Is Zionism the same as Jew?
In deciding this matter, the SCA considered the meaning of “Zionism” and whether it can, in effect, be seen as a synonym of the word “Jew”. Both sides called various expert witnesses to address this question. On the basis of such evidence, the court found that the term Zionism refers at its core to support of a Jewish State in the Middle East. The term refers to a group of people that share a particular view, even a particular political view, which is not the same as, for example, the term “Jew” that clearly depicts a particular religion or ethnicity. “The furthest one can take the matter”, the SCA found, “is that because very many Zionists are Jewish and very many Jews may be Zionists, the two concepts may in some circumstances become blurred if care is not taken to distinguish between them.”
In deciding whether the statements incited harm, the court considered the context within which the statements were made. Masuku’s comments on the blog post followed some seriously inflammatory statements from supporters of Israel. One posted: “Even when all the monkeys in Cosatu have died of Aids (even those who were cured by raping babies), I still wont [sic] return [to SA]. Jews should be in Israel supporting Israel – Friends – make Aliya! Do it!”

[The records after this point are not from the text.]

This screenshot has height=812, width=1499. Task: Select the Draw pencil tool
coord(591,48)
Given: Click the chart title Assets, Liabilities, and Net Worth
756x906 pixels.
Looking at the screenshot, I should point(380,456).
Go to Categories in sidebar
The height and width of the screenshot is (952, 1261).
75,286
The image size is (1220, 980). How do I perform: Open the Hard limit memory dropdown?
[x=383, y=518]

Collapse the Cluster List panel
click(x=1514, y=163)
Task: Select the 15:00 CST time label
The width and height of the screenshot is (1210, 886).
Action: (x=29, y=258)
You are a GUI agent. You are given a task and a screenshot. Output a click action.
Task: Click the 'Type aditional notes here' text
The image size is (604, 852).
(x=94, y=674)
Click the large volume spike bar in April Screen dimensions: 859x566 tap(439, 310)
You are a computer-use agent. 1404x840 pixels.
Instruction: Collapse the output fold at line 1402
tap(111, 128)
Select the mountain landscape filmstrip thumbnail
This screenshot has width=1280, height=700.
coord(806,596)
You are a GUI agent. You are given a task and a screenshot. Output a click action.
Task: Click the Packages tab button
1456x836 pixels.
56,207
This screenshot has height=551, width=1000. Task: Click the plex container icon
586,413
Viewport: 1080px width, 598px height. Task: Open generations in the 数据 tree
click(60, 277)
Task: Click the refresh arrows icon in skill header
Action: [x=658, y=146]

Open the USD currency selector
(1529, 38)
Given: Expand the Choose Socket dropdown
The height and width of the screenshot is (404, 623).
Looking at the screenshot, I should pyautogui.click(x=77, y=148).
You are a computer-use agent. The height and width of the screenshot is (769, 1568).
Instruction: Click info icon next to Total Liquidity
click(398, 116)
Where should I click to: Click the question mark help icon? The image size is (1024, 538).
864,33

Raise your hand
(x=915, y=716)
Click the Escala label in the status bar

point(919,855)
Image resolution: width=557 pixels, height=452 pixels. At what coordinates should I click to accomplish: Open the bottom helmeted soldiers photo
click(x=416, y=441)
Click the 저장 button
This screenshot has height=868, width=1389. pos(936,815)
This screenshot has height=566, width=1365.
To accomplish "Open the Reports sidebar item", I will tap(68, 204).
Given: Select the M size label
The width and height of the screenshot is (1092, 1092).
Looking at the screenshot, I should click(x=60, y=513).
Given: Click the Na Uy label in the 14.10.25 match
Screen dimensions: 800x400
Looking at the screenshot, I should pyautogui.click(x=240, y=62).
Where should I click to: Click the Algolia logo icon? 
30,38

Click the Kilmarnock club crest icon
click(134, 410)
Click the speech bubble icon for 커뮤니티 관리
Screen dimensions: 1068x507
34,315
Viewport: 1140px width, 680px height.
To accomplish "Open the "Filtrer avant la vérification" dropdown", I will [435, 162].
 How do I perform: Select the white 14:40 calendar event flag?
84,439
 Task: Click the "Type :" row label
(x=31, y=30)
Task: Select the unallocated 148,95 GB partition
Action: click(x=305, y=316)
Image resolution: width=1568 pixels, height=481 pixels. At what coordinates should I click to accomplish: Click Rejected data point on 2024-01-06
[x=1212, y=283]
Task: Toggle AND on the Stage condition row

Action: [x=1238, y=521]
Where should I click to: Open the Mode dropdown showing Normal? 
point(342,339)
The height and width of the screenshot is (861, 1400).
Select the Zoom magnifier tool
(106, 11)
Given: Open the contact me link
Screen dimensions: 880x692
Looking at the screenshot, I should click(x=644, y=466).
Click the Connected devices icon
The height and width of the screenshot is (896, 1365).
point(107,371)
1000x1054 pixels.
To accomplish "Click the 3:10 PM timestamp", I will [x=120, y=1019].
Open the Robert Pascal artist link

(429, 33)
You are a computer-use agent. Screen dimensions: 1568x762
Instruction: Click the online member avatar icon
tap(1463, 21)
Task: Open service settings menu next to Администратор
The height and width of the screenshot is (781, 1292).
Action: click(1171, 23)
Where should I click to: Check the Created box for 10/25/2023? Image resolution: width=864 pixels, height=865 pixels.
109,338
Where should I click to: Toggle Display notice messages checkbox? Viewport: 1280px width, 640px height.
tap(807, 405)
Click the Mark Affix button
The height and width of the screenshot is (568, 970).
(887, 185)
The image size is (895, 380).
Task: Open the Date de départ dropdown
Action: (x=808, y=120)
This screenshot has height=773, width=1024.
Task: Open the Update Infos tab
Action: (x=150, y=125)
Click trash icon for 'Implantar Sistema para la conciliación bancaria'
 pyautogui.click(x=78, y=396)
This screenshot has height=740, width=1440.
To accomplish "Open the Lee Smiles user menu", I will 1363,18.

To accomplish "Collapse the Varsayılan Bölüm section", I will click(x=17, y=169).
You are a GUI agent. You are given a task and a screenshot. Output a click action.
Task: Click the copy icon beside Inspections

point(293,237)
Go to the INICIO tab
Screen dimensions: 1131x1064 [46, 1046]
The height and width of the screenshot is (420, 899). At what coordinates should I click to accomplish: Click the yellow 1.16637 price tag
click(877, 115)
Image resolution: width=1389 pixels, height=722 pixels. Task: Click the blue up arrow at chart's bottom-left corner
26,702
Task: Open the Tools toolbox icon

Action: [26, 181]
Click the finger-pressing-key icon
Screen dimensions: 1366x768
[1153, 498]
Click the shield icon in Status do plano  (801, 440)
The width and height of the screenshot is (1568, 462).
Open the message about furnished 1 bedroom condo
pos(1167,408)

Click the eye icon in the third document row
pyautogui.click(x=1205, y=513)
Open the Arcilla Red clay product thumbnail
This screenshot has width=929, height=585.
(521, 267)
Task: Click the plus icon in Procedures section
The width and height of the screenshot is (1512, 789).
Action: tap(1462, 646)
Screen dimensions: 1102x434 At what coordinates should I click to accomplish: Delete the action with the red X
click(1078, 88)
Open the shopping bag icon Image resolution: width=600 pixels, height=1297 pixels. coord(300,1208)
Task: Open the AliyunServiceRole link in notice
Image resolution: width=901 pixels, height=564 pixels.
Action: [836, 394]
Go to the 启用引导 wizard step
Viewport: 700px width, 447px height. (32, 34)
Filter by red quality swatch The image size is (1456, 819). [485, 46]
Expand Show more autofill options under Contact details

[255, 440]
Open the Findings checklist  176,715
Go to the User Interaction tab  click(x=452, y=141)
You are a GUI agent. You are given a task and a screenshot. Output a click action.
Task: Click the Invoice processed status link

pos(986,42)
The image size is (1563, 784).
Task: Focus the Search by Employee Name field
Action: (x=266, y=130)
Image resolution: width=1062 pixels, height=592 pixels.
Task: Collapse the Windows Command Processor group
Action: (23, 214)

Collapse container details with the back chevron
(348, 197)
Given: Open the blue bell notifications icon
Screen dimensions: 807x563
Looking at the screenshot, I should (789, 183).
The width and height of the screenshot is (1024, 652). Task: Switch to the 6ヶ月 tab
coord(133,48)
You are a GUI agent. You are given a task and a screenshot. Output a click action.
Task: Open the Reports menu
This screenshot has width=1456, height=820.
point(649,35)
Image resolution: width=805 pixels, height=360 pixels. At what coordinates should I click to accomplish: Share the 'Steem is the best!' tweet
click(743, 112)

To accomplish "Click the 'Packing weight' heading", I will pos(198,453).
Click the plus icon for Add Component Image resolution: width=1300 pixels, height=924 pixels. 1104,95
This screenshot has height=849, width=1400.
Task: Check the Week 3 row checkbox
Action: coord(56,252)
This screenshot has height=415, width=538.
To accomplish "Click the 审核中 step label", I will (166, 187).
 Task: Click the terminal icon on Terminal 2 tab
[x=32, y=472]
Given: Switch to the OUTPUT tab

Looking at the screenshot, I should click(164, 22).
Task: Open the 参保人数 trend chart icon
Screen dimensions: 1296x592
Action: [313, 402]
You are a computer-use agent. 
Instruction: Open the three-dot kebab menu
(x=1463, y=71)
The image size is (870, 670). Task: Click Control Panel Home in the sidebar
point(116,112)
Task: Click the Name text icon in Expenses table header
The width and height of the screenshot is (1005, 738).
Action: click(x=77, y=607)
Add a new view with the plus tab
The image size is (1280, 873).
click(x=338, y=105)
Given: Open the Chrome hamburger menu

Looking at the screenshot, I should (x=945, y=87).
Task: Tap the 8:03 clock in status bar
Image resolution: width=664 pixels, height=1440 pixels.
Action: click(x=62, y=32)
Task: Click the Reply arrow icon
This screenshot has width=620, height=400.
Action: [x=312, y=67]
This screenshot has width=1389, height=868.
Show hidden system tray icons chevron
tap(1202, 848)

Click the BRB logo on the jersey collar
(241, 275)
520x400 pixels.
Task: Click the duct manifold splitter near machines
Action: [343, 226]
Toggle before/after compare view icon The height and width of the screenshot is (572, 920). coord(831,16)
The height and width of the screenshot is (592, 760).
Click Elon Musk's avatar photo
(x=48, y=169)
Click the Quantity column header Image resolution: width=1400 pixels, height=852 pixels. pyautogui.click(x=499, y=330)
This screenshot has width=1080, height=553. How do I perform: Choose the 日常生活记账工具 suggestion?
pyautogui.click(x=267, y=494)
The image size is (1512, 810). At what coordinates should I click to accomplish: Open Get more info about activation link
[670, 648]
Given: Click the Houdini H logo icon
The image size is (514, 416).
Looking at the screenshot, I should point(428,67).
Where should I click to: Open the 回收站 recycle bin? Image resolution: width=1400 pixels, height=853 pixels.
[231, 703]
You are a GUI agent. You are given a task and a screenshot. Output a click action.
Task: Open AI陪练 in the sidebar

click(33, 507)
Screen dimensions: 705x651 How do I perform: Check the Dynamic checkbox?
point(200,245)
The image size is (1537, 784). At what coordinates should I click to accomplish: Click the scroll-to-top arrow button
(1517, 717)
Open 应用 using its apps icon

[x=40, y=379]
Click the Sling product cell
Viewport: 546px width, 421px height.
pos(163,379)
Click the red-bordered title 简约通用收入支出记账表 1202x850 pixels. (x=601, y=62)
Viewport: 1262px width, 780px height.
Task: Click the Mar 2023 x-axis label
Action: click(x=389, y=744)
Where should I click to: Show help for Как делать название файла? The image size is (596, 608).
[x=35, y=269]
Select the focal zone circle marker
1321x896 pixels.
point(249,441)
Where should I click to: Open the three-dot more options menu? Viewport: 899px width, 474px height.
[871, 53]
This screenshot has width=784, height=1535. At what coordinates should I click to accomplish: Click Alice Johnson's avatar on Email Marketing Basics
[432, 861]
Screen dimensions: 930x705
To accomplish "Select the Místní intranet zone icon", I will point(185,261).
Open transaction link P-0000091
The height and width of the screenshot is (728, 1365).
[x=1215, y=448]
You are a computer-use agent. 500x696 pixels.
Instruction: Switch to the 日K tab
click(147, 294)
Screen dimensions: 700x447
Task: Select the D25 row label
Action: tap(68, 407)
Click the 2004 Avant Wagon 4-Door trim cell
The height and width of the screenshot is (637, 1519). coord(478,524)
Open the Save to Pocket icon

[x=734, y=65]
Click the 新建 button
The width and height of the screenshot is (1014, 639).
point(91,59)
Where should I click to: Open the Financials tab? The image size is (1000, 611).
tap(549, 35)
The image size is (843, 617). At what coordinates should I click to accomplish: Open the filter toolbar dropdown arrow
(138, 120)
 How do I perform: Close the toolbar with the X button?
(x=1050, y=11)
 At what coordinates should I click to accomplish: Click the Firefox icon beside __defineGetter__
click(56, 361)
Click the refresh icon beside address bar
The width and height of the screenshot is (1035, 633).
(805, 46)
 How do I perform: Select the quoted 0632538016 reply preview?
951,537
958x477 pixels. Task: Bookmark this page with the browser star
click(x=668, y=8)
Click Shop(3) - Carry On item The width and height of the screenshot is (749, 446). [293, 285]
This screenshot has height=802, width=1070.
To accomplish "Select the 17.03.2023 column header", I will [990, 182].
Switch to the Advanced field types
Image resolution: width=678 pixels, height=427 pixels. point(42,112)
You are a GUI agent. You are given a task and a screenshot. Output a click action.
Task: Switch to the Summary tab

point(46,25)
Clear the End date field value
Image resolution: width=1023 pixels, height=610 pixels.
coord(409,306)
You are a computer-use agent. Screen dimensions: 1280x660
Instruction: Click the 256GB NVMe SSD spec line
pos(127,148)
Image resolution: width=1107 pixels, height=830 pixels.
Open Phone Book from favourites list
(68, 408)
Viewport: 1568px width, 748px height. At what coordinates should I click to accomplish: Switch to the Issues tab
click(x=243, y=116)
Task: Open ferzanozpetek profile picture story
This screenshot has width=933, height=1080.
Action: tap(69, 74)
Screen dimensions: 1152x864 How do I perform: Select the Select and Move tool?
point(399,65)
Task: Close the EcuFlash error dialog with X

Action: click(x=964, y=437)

The statements at WITS were made at an annual event called “Israel-Apartheid week”. A small group of Jewish students were present and heckled Masuku throughout his speech, including shouting ‘Heil Hitler!’ at Masuku before he had made any offensive statements.
Masuku’s speech was a political statement
Within this context and from the actual transcript of events, the court found that Masuku’s speech never became anything more than a political statement in support of Palestine. While it may have been offensive and hurtful, it did not incite harm. “The fact that a particular expression may be hurtful of people’s feelings, or wounding, distasteful, politically inflammatory or downright offensive, does not exclude it from protection,” the court said.
Before concluding, the court paused to comment on the treatment of the expert evidence of Steven Friedman, then a professor at the University of Johannesburg, who testified as a witness for Masuku. Friedman and two expert witnesses called by the Human Rights Commission all testified as to the difference between “anti-Zionism” and “anti-Semitism”. While this expert evidence was not central to deciding whether Masuku’s statements were hate speech, the SCA wanted to express itself on the attitude of the Equality Court towards Friedman. The lower court found that Friedman could not convince it that he was an expert on issues of anti-Semitism and anti-Zionism because, despite having an “immense interest” in the topic, it was not the focus of his academic career and he was partisan because he had previously supported some campaigns to boycott Israel.
The SCA had no time for this approach by the Equality Court, not only because Friedman’s activism on its own could not be used to consider his evidence biased, but also because an expert produced by the Human Rights Commission, David Hirsh, was a member of a UK activist group called Engage that mobilised against boycotts of Israel. Yet the Equality Court had found no reason to doubt Hirsh’s evidence, even though it questioned Friedman’s credibility.
In upholding Masuku’s appeal against the Equality Court judgment, the SCA said:
“Public debate is noisy and there are many areas of dispute in our society that can provoke powerful emotions … Nothing that Mr Masuku wrote or said transgressed [the boundaries of constitutional protection], however hurtful or distasteful they may have seemed to members of the Jewish and wider community. Many may deplore them, but that does not deprive them of constitutional protection.”